CD4(+) T cells mediate CAR-T cell-associated immune-related adverse events after BCMA CAR-T cell therapy.

B cell maturation antigen (BCMA)-targeted chimeric antigen receptor (CAR) T cell therapy has revolutionized the treatment of multiple myeloma but can cause unique toxicities, including cranial nerve palsy, parkinsonism and enterocolitis, which we refer to collectively as CAR T cell therapy-associated immune-related adverse events (CirAEs). Among 198 patients treated with ciltacabtagene autoleucel or idecabtagene vicleucel (June 2021-December 2024), 27 (13.6%) developed CirAEs. This included one remarkable case with three distinct CirAEs in association with an extreme CD4(+) CAR T cell expansion (peak lymphocytes: 197 × 10(3) per microliter), which was abrogated in vitro by CCR5 inhibition.

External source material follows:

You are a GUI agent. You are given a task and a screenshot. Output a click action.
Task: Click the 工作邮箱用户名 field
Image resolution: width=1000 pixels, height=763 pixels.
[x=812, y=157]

CirAEs were associated with significantly higher non-relapse mortality (hazard ratio = 5.2, P = 0.006), and independent risk factors included ciltacabtagene autoleucel (odds ratio = 4.5, P = 0.058), peak absolute lymphocyte count ≥ 2.4 × 10(3) per microliter in the first 14 days post-infusion (odds ratio = 4.3, P < 0.001) and apheresis CD4:CD8 ratio > 1 (odds ratio = 2.6, P = 0.048). We identified marked CD4(+) CAR T cell infiltration in all available CirAE tissues, including cerebrospinal fluid during neurologic CirAEs, implicating CD4(+) CAR T cell therapy as a key mediator of these toxicities.